_Yapılacak İş_: Aşağıdaki, ahşap yapılara yönelik deprem yönetmeliği önerilerini anlatan metinde "Yeni deprem yönetmeliği" ifadesinden başlayıp "değerlendirilmek üzere paylaşılmıştır." ifadesi de dahil olmak üzere oraya kadar uzanan bölümün tamamını hiçbir değişiklik yapmadan kopyalayın.

_Verilen Metin_:
>>>
Yeni deprem yönetmeliği hazırlıkları kapsamında, ahşap binaların potansiyelin tasarım ilkelerine doğru şekilde yansıması doğrultusunda, Doç. Dr. Barış Erdil (Van Yüzüncü Yıl Üniversitesi), Doç. Dr. Mehmet Selim Ökten (Mimar Sinan Güzel Sanatlar Üniversitesi) ve Dr. Öğr. Üyesi Erkan Akpınar (Kocaeli Üniversitesi) ile ortak hazırladığımız bir raporla ahşap yapılar için (bölüm 12) iyileştirme ve değişiklik önerileri geliştirmiş bulunmaktayız. Söz konusu rapor, AFAD Deprem Yönetmeliği Komisyonuna görüş olarak sunulmuş, ayrıca Orman Genel Müdürlüğü (OGM) için kapsamlı bir rapor hazırlanmış ve değerlendirilmek üzere paylaşılmıştır.
<<<
_Veri Bölümü_:
>>>
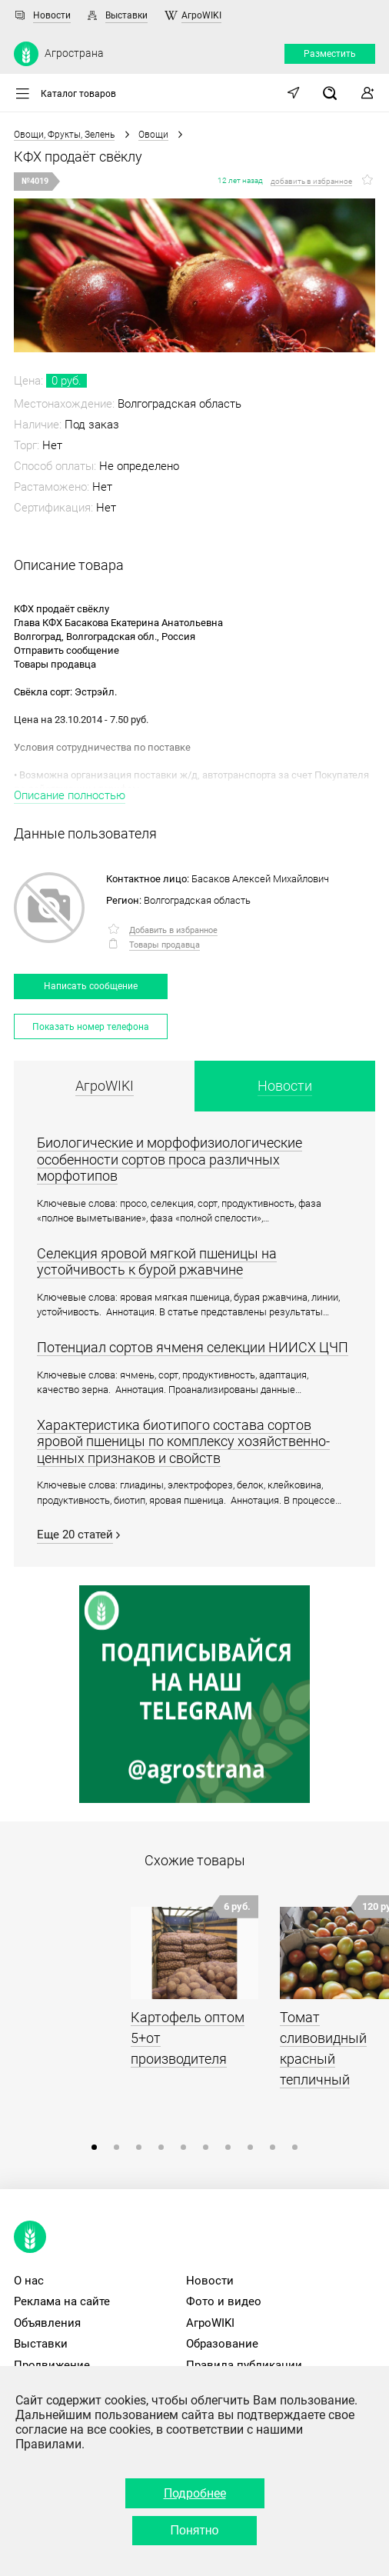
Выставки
<<<
_Görev Yanıtı_:
Yeni deprem yönetmeliği hazırlıkları kapsamında, ahşap binaların potansiyelin tasarım ilkelerine doğru şekilde yansıması doğrultusunda, Doç. Dr. Barış Erdil (Van Yüzüncü Yıl Üniversitesi), Doç. Dr. Mehmet Selim Ökten (Mimar Sinan Güzel Sanatlar Üniversitesi) ve Dr. Öğr. Üyesi Erkan Akpınar (Kocaeli Üniversitesi) ile ortak hazırladığımız bir raporla ahşap yapılar için (bölüm 12) iyileştirme ve değişiklik önerileri geliştirmiş bulunmaktayız. Söz konusu rapor, AFAD Deprem Yönetmeliği Komisyonuna görüş olarak sunulmuş, ayrıca Orman Genel Müdürlüğü (OGM) için kapsamlı bir rapor hazırlanmış ve değerlendirilmek üzere paylaşılmıştır.